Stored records
******************************
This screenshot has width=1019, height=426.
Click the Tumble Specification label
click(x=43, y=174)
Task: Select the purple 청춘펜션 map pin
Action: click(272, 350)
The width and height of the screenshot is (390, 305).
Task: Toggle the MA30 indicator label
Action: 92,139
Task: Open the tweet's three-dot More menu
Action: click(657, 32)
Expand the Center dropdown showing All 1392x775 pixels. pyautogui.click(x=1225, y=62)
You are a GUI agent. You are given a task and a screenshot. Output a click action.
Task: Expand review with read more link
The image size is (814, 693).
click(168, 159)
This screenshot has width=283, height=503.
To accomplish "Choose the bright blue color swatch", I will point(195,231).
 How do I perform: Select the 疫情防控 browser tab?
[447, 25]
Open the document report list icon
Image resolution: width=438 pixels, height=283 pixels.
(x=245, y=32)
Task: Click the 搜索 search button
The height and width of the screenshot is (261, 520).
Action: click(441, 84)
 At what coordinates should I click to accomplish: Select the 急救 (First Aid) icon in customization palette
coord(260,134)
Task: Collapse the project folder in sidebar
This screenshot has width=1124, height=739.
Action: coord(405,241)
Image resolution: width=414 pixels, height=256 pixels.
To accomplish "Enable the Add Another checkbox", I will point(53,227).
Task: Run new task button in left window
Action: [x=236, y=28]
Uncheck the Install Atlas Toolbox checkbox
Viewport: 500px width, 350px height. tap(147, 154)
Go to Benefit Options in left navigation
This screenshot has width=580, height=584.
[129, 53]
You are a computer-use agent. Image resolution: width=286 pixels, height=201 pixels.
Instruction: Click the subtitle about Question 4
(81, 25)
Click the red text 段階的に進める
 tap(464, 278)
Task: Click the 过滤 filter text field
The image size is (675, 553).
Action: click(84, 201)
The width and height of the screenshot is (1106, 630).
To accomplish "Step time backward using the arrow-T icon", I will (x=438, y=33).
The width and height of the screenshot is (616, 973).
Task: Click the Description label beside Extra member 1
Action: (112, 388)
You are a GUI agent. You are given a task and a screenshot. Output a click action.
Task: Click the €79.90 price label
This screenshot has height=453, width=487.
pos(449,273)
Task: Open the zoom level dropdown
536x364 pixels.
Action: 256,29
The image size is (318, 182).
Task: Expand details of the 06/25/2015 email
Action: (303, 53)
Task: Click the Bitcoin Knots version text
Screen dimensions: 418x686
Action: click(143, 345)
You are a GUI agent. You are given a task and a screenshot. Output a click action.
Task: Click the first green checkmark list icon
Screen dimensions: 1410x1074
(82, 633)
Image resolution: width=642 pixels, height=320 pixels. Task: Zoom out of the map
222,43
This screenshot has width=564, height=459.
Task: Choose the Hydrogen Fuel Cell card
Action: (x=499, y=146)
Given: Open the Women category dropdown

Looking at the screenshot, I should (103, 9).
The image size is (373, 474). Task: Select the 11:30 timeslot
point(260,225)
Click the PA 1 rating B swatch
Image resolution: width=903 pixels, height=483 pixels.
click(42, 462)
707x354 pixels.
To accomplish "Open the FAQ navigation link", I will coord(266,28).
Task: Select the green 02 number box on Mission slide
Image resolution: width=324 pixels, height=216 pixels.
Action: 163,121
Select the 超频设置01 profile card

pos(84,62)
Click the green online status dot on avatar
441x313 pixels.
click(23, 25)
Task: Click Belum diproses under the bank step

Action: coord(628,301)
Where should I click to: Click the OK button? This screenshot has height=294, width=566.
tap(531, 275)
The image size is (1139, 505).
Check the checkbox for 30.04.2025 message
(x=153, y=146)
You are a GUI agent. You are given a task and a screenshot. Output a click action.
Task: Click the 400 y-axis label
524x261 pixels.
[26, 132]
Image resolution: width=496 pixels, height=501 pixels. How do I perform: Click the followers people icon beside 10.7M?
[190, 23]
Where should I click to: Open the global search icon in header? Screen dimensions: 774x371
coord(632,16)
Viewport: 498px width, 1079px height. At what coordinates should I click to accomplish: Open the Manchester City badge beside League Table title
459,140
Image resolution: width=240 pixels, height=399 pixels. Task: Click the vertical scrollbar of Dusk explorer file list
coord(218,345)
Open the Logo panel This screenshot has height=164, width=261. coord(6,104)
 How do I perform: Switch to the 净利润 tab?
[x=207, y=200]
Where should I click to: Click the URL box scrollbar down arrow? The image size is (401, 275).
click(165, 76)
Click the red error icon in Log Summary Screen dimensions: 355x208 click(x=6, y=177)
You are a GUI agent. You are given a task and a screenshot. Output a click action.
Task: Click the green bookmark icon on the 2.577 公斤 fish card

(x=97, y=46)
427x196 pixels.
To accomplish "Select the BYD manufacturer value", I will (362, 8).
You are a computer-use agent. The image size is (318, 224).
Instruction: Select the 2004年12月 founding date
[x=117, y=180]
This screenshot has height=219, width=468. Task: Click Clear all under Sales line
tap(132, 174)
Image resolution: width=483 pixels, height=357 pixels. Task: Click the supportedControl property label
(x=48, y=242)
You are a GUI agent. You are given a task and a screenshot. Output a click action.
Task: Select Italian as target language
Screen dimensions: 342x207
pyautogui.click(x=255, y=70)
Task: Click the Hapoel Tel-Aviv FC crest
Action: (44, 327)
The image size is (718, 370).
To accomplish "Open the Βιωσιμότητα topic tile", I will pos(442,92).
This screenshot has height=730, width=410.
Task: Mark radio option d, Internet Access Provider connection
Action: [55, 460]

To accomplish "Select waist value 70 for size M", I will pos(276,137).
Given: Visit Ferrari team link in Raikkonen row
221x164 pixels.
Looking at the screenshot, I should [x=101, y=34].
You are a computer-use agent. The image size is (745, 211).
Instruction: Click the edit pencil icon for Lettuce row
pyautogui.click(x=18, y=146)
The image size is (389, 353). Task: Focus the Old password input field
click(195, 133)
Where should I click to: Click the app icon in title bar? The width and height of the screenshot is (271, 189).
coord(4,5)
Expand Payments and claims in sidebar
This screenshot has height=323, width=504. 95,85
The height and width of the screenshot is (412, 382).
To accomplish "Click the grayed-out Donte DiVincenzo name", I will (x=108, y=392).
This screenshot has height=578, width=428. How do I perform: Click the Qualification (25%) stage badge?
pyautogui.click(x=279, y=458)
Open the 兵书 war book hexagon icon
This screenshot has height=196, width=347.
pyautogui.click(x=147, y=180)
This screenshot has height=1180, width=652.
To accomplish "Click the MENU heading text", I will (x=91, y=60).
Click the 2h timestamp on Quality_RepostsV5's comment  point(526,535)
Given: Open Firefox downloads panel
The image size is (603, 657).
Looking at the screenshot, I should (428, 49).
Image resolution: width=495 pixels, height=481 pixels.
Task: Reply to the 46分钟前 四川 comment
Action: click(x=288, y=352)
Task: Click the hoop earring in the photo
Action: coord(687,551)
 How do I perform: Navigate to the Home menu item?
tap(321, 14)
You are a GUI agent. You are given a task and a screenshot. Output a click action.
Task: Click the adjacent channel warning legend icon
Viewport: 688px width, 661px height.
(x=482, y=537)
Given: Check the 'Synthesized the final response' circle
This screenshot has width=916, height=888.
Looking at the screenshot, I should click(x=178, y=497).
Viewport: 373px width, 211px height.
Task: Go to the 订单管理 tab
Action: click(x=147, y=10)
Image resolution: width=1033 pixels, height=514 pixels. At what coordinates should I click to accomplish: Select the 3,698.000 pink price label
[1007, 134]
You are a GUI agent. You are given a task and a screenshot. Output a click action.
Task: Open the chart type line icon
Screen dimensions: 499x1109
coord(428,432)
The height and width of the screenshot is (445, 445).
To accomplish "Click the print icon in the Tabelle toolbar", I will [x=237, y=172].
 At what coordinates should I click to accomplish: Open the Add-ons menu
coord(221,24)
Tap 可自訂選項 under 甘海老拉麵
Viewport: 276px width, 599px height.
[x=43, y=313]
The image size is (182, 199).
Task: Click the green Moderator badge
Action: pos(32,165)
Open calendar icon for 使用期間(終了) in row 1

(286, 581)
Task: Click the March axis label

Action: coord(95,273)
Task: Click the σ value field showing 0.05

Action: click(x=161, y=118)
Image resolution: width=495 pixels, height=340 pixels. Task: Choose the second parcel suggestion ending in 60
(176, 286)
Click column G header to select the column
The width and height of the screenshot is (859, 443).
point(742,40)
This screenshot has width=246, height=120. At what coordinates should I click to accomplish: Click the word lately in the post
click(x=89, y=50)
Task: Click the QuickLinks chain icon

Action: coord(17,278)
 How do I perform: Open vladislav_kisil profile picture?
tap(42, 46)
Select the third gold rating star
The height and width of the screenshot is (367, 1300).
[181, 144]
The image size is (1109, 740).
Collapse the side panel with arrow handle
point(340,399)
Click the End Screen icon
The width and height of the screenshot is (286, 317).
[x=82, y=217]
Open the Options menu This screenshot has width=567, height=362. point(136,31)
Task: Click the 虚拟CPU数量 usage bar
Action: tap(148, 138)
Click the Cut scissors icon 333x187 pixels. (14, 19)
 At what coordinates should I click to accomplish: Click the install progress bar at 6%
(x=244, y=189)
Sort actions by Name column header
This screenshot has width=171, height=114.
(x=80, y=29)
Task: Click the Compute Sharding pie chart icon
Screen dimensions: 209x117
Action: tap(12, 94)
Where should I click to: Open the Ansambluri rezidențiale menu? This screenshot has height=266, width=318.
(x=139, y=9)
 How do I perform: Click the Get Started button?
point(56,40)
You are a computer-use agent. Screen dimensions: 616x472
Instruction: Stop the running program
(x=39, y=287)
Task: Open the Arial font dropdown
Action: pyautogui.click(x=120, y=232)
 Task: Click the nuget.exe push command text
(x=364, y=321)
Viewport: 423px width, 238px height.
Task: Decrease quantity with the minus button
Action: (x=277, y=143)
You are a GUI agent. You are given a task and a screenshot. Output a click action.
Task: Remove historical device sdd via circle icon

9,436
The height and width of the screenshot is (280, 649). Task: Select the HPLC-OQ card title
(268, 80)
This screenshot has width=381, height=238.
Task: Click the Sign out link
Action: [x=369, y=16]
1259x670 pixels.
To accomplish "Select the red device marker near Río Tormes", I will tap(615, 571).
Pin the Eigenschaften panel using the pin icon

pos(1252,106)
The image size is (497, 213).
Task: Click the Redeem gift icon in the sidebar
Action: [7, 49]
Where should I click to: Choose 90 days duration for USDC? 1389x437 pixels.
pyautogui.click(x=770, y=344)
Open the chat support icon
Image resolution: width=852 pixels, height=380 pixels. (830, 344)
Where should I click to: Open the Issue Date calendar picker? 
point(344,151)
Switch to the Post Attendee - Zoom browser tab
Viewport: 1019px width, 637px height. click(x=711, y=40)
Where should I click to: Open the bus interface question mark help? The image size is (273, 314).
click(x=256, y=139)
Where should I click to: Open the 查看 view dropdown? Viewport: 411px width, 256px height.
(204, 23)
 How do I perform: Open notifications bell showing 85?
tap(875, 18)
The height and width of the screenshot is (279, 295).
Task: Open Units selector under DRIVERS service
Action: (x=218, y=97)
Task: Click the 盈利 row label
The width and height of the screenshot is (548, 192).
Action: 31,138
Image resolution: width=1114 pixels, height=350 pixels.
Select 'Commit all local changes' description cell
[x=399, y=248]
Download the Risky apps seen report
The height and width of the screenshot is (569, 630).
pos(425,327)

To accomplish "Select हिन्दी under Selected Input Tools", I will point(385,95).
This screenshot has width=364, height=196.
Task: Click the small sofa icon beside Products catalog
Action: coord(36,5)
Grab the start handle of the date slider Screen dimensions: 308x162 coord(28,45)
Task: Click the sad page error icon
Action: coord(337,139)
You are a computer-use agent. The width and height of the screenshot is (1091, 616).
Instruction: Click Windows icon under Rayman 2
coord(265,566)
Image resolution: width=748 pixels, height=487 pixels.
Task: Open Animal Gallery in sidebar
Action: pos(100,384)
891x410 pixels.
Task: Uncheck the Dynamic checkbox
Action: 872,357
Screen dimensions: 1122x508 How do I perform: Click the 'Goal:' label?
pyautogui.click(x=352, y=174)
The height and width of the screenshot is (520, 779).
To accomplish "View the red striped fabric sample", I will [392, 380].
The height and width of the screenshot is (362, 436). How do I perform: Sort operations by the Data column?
******************************
*ABOUT THIS EXERCISE*: Only a number is required here: the count of lines in these entries that hold "navigation".

*TASK RESPONSE*: 2